» Stored data entries
++++++++++

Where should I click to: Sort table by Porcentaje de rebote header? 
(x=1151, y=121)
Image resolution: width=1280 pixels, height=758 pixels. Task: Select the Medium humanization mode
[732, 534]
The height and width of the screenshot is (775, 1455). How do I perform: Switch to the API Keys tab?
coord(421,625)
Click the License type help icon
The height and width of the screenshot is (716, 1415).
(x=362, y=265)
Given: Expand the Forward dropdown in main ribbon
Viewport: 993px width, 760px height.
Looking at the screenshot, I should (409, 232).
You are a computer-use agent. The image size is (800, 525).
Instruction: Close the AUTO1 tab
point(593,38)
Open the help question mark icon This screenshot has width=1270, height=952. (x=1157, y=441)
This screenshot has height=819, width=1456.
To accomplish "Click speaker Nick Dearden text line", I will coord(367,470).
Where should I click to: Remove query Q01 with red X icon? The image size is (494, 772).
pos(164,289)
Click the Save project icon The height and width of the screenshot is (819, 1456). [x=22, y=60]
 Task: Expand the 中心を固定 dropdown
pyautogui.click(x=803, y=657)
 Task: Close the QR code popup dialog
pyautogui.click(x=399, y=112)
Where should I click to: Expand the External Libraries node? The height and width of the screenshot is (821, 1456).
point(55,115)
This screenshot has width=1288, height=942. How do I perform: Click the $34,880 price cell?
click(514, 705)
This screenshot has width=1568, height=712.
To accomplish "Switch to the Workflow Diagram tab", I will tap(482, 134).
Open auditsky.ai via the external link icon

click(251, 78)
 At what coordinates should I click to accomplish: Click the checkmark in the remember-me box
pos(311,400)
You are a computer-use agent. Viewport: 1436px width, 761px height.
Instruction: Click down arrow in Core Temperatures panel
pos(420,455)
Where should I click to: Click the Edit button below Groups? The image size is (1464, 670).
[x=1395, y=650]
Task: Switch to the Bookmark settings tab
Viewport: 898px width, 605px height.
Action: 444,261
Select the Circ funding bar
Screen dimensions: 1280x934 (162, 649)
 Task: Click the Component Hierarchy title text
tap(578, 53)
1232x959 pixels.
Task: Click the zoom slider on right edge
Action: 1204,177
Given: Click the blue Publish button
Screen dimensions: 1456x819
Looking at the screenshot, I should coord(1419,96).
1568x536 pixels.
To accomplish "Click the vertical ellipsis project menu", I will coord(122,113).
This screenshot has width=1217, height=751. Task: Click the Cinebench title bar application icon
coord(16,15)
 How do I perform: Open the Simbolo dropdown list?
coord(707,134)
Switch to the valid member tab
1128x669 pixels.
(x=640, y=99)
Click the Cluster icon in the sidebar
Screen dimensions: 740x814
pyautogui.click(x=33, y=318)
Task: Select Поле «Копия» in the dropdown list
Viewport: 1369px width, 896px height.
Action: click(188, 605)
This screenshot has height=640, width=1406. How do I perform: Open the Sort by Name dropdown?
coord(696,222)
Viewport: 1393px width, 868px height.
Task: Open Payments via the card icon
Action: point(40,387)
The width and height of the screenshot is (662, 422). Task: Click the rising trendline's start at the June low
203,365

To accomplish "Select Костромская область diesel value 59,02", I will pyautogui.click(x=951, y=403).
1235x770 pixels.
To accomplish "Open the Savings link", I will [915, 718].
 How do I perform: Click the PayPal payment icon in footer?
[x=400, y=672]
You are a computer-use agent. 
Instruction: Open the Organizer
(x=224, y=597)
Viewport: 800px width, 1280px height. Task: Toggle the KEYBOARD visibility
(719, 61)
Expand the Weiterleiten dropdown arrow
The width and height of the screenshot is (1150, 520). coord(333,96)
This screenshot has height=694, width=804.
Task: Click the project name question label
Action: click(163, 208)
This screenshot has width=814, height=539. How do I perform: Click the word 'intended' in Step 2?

++++++++++

» Problem statement
Convert the material, from its first line through the line that contains "click(514, 705)", inclusive, into a Markdown table with the columns "Row" and "Text". Put one line in each row and skip any blank lines.

» Solution to this exercise
| Row | Text |
|---|---|
| 1 | Where should I click to: Sort table by Porcentaje de rebote header?  |
| 2 | (x=1151, y=121) |
| 3 | Image resolution: width=1280 pixels, height=758 pixels. Task: Select the Medium humanization mode |
| 4 | [732, 534] |
| 5 | The height and width of the screenshot is (775, 1455). How do I perform: Switch to the API Keys tab? |
| 6 | coord(421,625) |
| 7 | Click the License type help icon |
| 8 | The height and width of the screenshot is (716, 1415). |
| 9 | (x=362, y=265) |
| 10 | Given: Expand the Forward dropdown in main ribbon |
| 11 | Viewport: 993px width, 760px height. |
| 12 | Looking at the screenshot, I should (409, 232). |
| 13 | You are a computer-use agent. The image size is (800, 525). |
| 14 | Instruction: Close the AUTO1 tab |
| 15 | point(593,38) |
| 16 | Open the help question mark icon This screenshot has width=1270, height=952. (x=1157, y=441) |
| 17 | This screenshot has height=819, width=1456. |
| 18 | To accomplish "Click speaker Nick Dearden text line", I will coord(367,470). |
| 19 | Where should I click to: Remove query Q01 with red X icon? The image size is (494, 772). |
| 20 | pos(164,289) |
| 21 | Click the Save project icon The height and width of the screenshot is (819, 1456). [x=22, y=60] |
| 22 |  Task: Expand the 中心を固定 dropdown |
| 23 | pyautogui.click(x=803, y=657) |
| 24 |  Task: Close the QR code popup dialog |
| 25 | pyautogui.click(x=399, y=112) |
| 26 | Where should I click to: Expand the External Libraries node? The height and width of the screenshot is (821, 1456). |
| 27 | point(55,115) |
| 28 | This screenshot has width=1288, height=942. How do I perform: Click the $34,880 price cell? |
| 29 | click(514, 705) |